▶ _Your assignment_: Look below for the line that contains "Where should I", then copy it and each following line to the end of the records, minus any pictures.

######

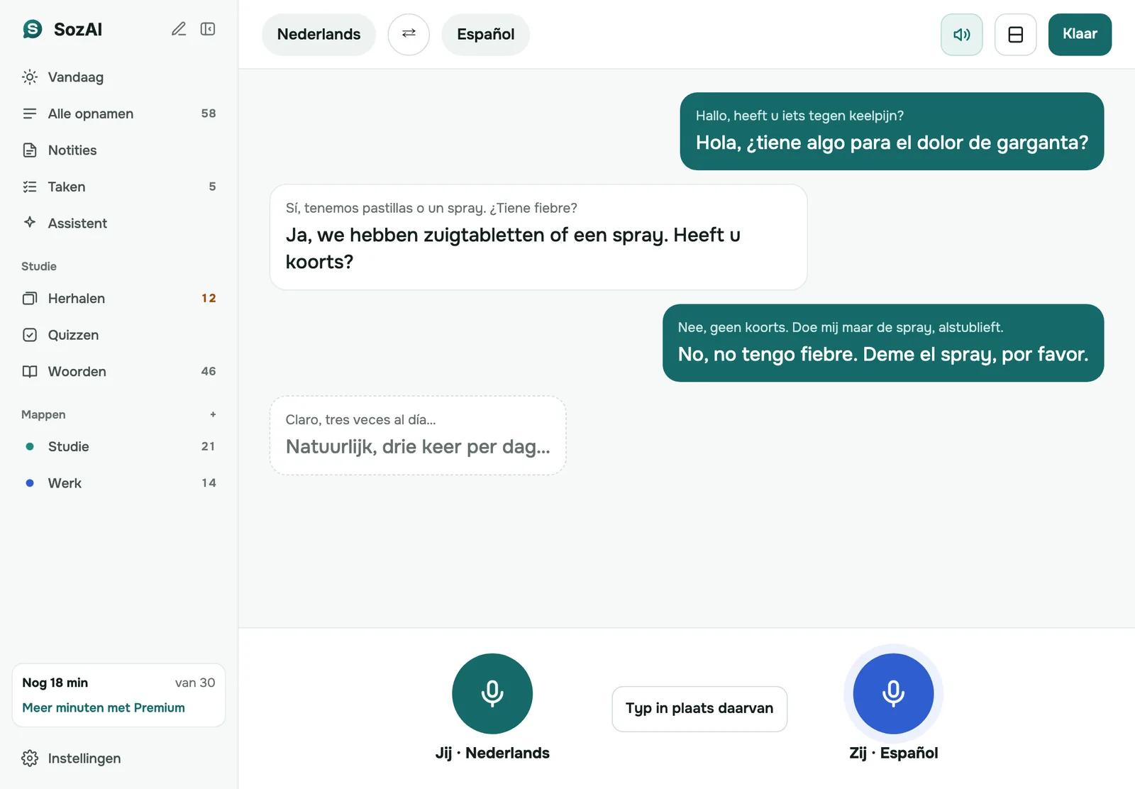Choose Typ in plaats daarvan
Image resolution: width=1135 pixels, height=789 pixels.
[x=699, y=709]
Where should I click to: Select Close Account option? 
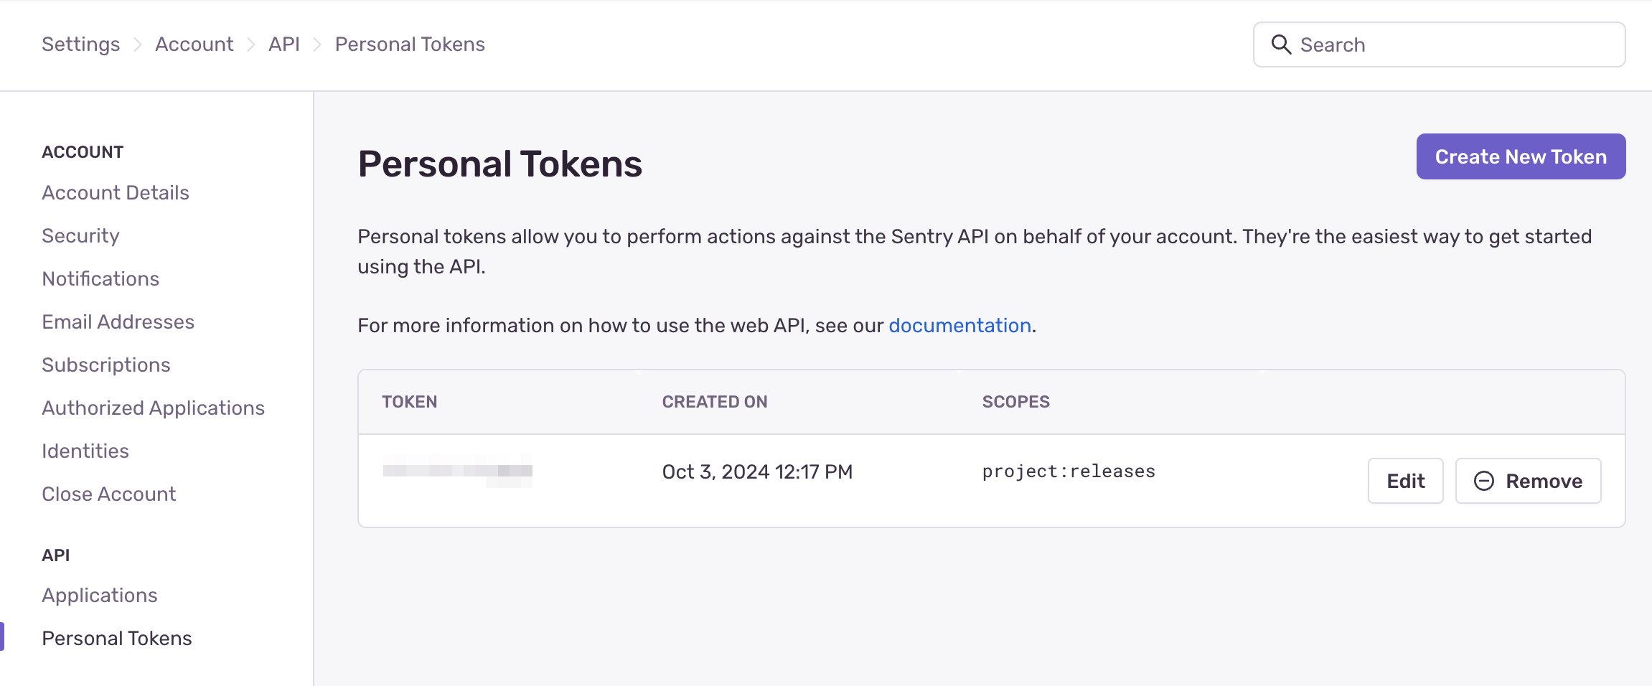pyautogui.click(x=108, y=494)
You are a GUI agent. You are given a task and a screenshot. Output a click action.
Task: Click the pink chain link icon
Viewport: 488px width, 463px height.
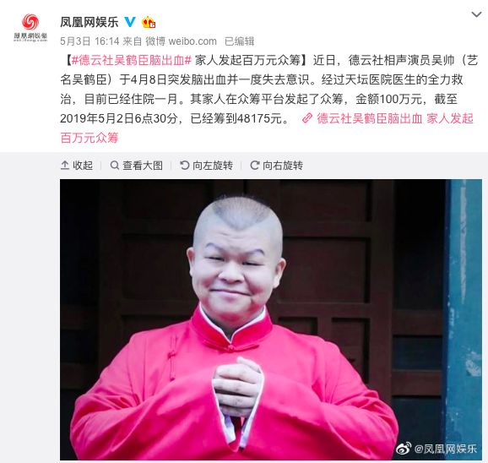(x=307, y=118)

######

▶ _Solution below_:
Where should I click to: Select Close Account option? 
pyautogui.click(x=108, y=494)
You are a GUI agent. You are given a task and a screenshot. Output a click action.
Task: Click the pink chain link icon
Viewport: 488px width, 463px height.
(x=307, y=118)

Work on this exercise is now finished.